January 29th, 2014 | Posted by in Policy

It ain’t over ‘til it’s over, as they say, but on January 27, the House and Senate Agriculture Committees released the long-awaited conference report of the 2014 Farm Bill and it provides $881 million in mandatory funding for the Energy Title

IX programs. This means, for the very first time, it contains significant language for “renewable chemicals,” therefore providing tremendous benefits for our renewable chemical innovative technologies, domestic manufacturing, and creating jobs in U.S.!

A vote in favor is still needed from the full House and Senate. This hasn’t always been such an automatic thing. As you know, House and Senate leadership can simply stall any bill from being voted upon in either chamber, or both.
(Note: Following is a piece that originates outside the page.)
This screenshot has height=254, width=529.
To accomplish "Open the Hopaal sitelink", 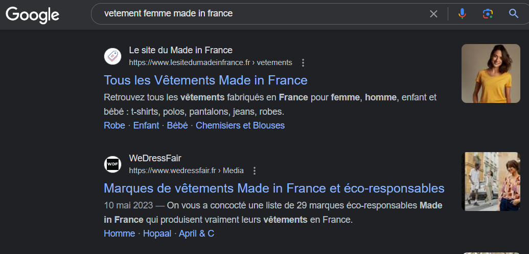I will (x=157, y=234).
But reports are that both House Speaker John Boehner and Senate Majority Leader Harry Reid are signaling that they plan to bring the legislation up for a vote in the next few weeks, and Congress is expected to enact it.

Courtesy of ML Strategies, LLC, which is a government relations consulting group and a trusted resource for Myriant, we have received the following three bullet points which summarize the critical importance of this conference report for companies in the renewable biochemicals industry:

•The legislation would create a statutory definition of renewable chemical.

•The Biopreferred program, which creates a federal demand for biobased and forestry products, is amended and expanded.

•Eligibility for the Biorefinery Assistance Program (Sec. 9003) is expanded from biofuels to include renewable chemical and biobased product manufacturing as well. One hundred million dollars of mandatory spending is available in FY 2014, and $50 million per year is available in FY 2015 and 2016. The loan guarantee program leverages private investment so that the $200 million in mandatory funding can effectively support an even larger number of loan guarantees. Typically, the credit subsidy costs of the loan guarantees (meaning the cost to the government when evaluating the risk of default) averages about 30 percent, so the $200 million in total mandatory funding could leverage upwards of $700 million in loan guarantees. Up to 15 percent of the funding for loan guarantees can be used to cover the expenses for renewable chemical and biobased manufacturing.

In short—this is huge!

Much thanks, by the way, is due the Biotechnology Industry Organization (BIO) which represents more than 1,100 biotechnology companies, academic institutions, state biotechnology centers and related organizations across the United States and in more than 30 other nations. It has been working tirelessly and obviously quite effectively to foster this legislative initiative.